El problema de cualquier discusión entre los de una postura y los de otra es que unos se aferran a razón que indica la objetividad de las leyes, y otros se repiten las razones que llevan a una adaptación pastoral a ciertas situaciones.
Por eso este diálogo resulta muy difícil. A diferencia de otros campos dogmáticos en los que la argumentación se movía en el mismo terreno, justamente esta discusión supone dos paradigmas diversos.
Permítaseme decir que los versículos bíblicos acerca del tema no cierran el tema. Es la tradición la que ha ofrecido una interpretación a esos textos escriturísticos. El problema es que, a mi entender, esa tradición ha demostrado ser no pétrea sino sujeta a evolución. Los siglos (y sé que esta afirmación no es compartida por muchos) han probado que la manera de concretar esos versículos no ha sido inamovible. Ni siquiera la jurisprudencia canónica del siglo XX ha sido inmutable. No puedo dejar de ver el concepto de evolución en la superposición de sentencias, criterios y, finalmente, cánones.
Me parece que nos vemos abocados a que se realicen formidables trabajos de investigación en un sentido y en otro, para ver cómo se decanta el juicio de la Iglesia sin prisa. Aunque reconozco que por el lado de la inmutabilidad ya hay magníficos trabajos académicos y es muy difícil que pueda añadir nada nuevo a la monumental labor ya realizada en los últimos cincuenta años.

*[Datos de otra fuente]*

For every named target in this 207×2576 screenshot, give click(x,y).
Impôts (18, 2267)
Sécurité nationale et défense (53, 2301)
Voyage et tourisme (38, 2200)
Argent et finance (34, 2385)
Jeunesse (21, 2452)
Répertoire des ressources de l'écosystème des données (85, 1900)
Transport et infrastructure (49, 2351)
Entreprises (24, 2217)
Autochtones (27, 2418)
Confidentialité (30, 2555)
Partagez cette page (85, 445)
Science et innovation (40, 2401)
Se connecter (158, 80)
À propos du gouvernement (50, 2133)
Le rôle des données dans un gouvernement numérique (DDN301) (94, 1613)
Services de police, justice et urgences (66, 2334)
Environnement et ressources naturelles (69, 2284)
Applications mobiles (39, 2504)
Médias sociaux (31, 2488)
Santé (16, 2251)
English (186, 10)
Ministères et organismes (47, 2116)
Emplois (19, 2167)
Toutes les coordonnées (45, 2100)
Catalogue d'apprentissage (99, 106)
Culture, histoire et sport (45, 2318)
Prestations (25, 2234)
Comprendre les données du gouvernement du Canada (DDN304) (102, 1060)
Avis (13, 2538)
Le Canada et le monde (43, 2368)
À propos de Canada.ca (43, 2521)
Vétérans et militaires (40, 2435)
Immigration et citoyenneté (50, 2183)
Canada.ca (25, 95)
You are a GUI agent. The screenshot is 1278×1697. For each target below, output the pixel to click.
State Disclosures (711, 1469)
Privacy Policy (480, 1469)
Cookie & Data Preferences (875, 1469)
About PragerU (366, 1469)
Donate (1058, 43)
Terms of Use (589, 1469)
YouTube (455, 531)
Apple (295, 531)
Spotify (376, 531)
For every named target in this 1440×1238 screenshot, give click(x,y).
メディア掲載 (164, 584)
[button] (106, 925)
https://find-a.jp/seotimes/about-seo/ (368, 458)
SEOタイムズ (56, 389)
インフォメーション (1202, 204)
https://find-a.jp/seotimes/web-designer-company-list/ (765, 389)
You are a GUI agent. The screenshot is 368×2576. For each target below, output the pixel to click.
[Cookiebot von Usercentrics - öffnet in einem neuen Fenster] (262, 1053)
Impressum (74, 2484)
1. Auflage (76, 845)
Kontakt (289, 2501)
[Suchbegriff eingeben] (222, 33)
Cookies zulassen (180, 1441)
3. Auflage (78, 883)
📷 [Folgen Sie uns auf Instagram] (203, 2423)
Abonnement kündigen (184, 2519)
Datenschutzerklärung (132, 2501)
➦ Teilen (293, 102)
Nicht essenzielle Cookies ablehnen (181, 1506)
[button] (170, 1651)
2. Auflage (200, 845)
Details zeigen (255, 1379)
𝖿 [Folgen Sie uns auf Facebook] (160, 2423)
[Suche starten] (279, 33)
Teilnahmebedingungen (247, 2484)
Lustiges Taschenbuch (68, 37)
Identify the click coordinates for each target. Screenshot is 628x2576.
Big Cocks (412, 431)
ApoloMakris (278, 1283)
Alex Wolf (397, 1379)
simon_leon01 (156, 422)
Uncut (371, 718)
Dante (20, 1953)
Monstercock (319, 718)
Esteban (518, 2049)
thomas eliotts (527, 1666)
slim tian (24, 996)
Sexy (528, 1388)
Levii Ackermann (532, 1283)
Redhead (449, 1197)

Es la otra postura la que puede ofrecer argumentos enriquecedores.
Desde luego, el diálogo resulta erizado de dificultades como pocos, porque objetivamente lo es. Odres nuevos y viejos, y vinos que no son exactamente los mismos. Nos debemos a la verdad. Pero mantengamos la discusión en el campo de lo teológico, no en el campo de lo personal.
Post Data: Pero no me arrepiento de mi carta jocosa acerca de los firmantes de la carta de corrección. Era tan graciosa que se excusa a sí misma.